Gazprom-Media is run by Mikhail Lesin, who was minister in charge of the media in 2000 when Gazprom took over independent channel NTV and its owner, billionaire Vladimir Gusinsky, fled into self-imposed exile after a brief imprisonment.
Billionaire Mikhail Prokhorov’s RBC Group, a business-focused media consortium, decided against a possible bid for Sanoma’s Russian assets, including the Vedomosti stake, said Sauer, who is now chief executive officer of the RBC holding.
‘Critically Important’
“I have an emotional attachment as the founder of Vedomosti and the one who came up with the whole idea of the newspaper,” he said. “Of course you want to be associated with it. Now I am in a different role.”Vedomosti’s influence among Russia’s elite is way out of proportion to its relatively small circulation of 75,000, said Dozhd TV founder Alexander Vinokurov, who also considered bidding for Sanoma’s Russian business before deciding it was too risky.
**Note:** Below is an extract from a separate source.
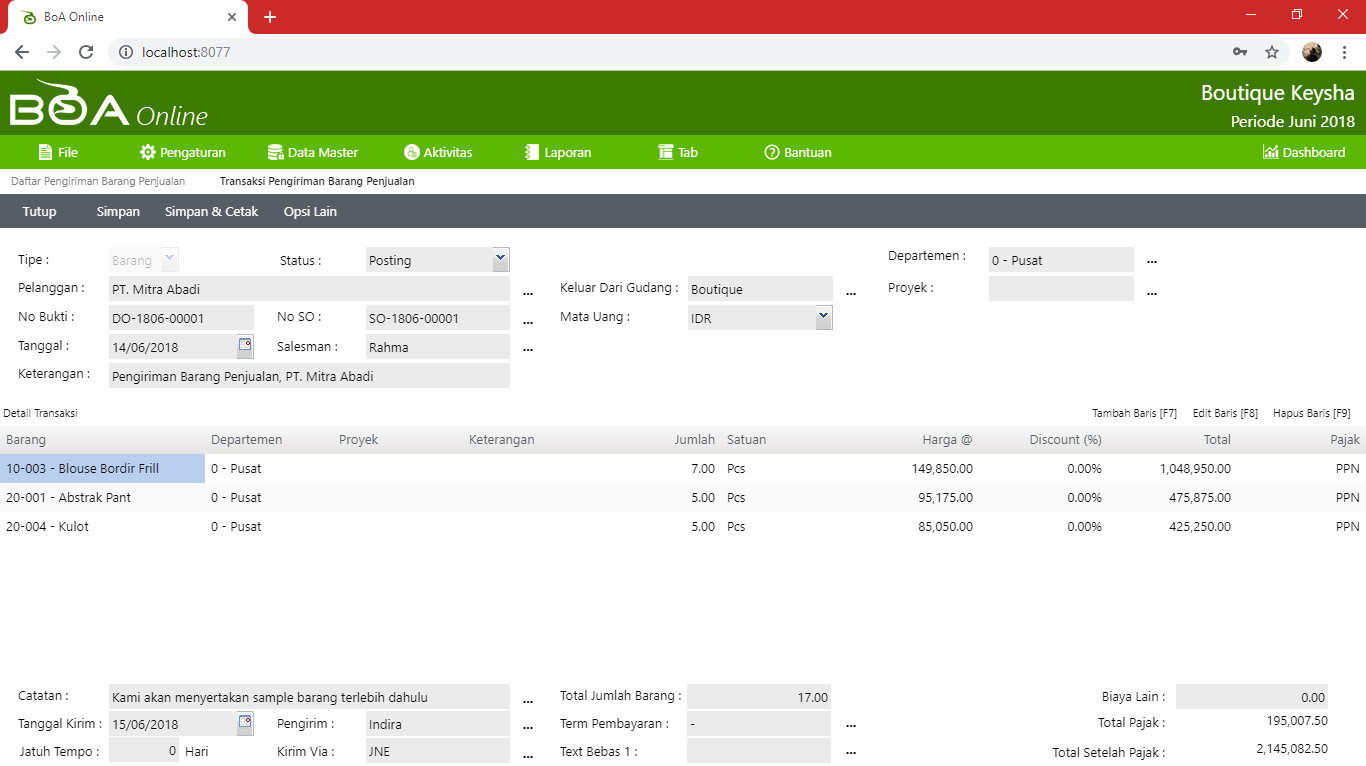The height and width of the screenshot is (766, 1366).
Task: Open the Tipe dropdown showing Barang
Action: coord(170,259)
“The elite read Vedomosti every day, it’s exactly the readership you need to influence a country,” Vinokurov said. “It’s a critically important media outlet.”
At a meeting of Russian newspaper editors in Moscow in September 2013, Putin’s deputy chief of staff, Vyacheslav Volodin, accused Vedomosti of serving foreign interests, according to Lysova, the chief editor.
Peskov, Putin’s spokesman, said he didn’t know anything about that meeting. Volodin declined to comment, according to the presidential press service.
‘Nothing Personal’
Putin accused unnamed foreign countries of waging “fierce information wars” against Russia during an Oct. 9 video conference with Argentine President Cristina Fernandez de Kirchner to mark the start of the Spanish-language version of the state-run RT TV channel in the South American country.With the rapid development of electronic media, the press “has become, perhaps, a menacing weapon” that can be used to manipulate public opinion, Putin said.
The law on foreign media ownership, although it affects entertainment TV channels and glossy magazines too, is clearly aimed squarely against Vedomosti, said Yevgeniya Albats, editor of the New Times, an independent publication.
“I doubt the Journal or FT will fight for Vedomosti,” she said. “Nothing personal, it’s just business.”
The disappearance of the newspaper as a source of unbiased coverage will mark a reverse for Russian society, said Maxim Trudolyubov, who’s run Vedomosti’s editorial page since 2003.
“It’s obvious what they are after -- they’re getting rid of autonomous institutions,” Trudolyubov said by e-mail from Washington, where he has a fellowship at the Woodrow Wilson International Center for Scholars. “If they succeed, it would be a big loss. Only a highly developed society can afford to have high-quality information.”